(QUOTED PASSAGE)
The monoexponential T_c is a function of the quantity of PCr hydrolyzed and the PCr resynthesis rate (18, 20, 26, 34). Because of the combined increase in PCr hydrolysis and resynthesis rate (P < 0.05) in the middle-aged group after creatine supplementation, the T_c remained relatively constant (Table 2). Similarly, the lack of a significant difference between the young and middle-aged subjects' mean T_c during the placebo trial (Fig. 3) may be explained by the lower PCr hydrolysis (P = 0.06 ) and slower PCr resynthesis rate (P < 0.05) observed in the middle-aged group (Table 2). These results suggest that the T_c alone may not adequately describe differences in muscle energy metabolism that may exist between experimental groups and conditions.

(DATA FOR ANALYSIS)
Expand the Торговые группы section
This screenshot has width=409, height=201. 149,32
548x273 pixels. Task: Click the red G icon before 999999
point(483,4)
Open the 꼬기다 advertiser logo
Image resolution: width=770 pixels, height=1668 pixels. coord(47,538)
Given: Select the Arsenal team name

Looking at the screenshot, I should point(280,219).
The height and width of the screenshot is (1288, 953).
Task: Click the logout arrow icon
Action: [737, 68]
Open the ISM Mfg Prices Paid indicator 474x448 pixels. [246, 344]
* * *
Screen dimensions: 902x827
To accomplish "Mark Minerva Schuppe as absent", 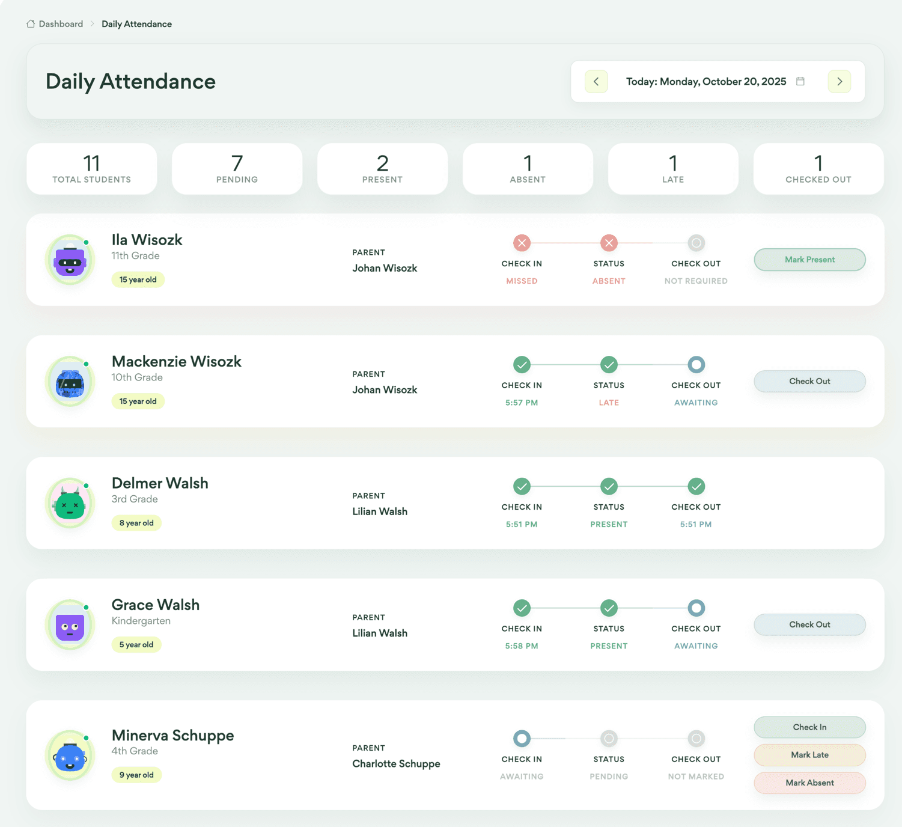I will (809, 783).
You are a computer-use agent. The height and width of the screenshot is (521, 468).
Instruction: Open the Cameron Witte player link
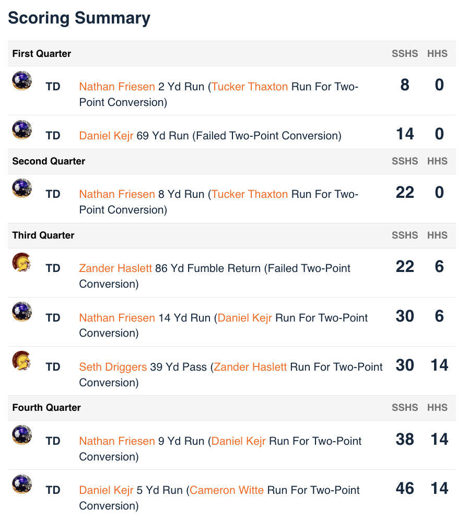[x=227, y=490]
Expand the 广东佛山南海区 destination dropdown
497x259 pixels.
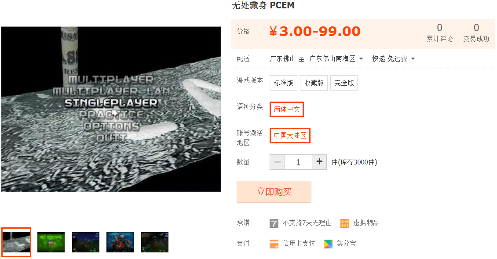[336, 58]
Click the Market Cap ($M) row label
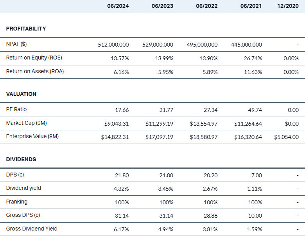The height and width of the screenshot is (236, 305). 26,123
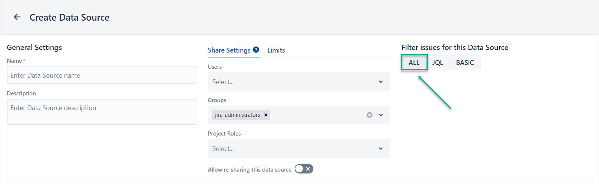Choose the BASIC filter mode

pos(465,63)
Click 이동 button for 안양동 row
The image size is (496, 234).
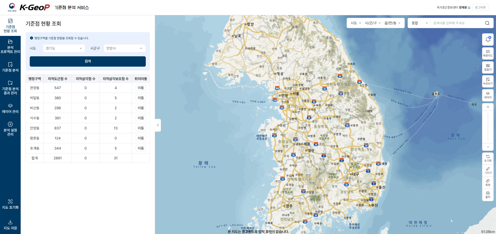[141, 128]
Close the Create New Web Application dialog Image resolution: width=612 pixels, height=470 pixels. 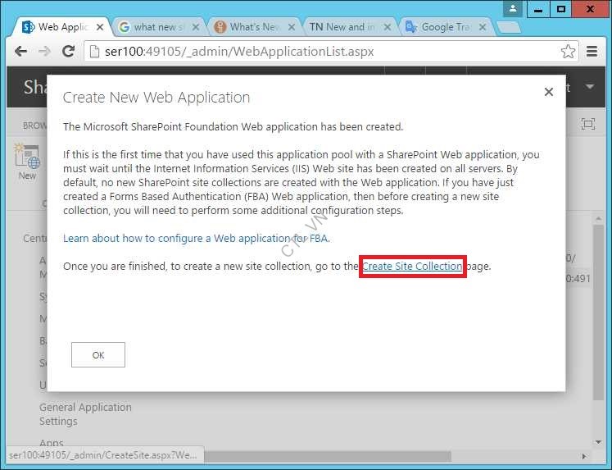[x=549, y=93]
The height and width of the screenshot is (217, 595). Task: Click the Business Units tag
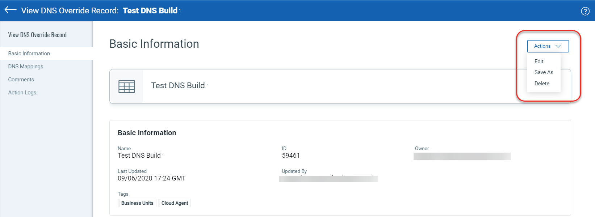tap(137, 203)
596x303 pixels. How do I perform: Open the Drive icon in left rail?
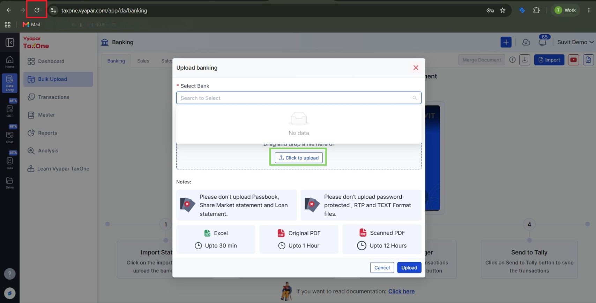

(WHAT TO WORK ON) Reproduce word for word the part of the passage on PCr resynthesis above that begins with the words "The monoexponential T_c" and ends with "groups and conditions.".

(WRITTEN RESPONSE)
The monoexponential T_c is a function of the quantity of PCr hydrolyzed and the PCr resynthesis rate (18, 20, 26, 34). Because of the combined increase in PCr hydrolysis and resynthesis rate (P < 0.05) in the middle-aged group after creatine supplementation, the T_c remained relatively constant (Table 2). Similarly, the lack of a significant difference between the young and middle-aged subjects' mean T_c during the placebo trial (Fig. 3) may be explained by the lower PCr hydrolysis (P = 0.06 ) and slower PCr resynthesis rate (P < 0.05) observed in the middle-aged group (Table 2). These results suggest that the T_c alone may not adequately describe differences in muscle energy metabolism that may exist between experimental groups and conditions.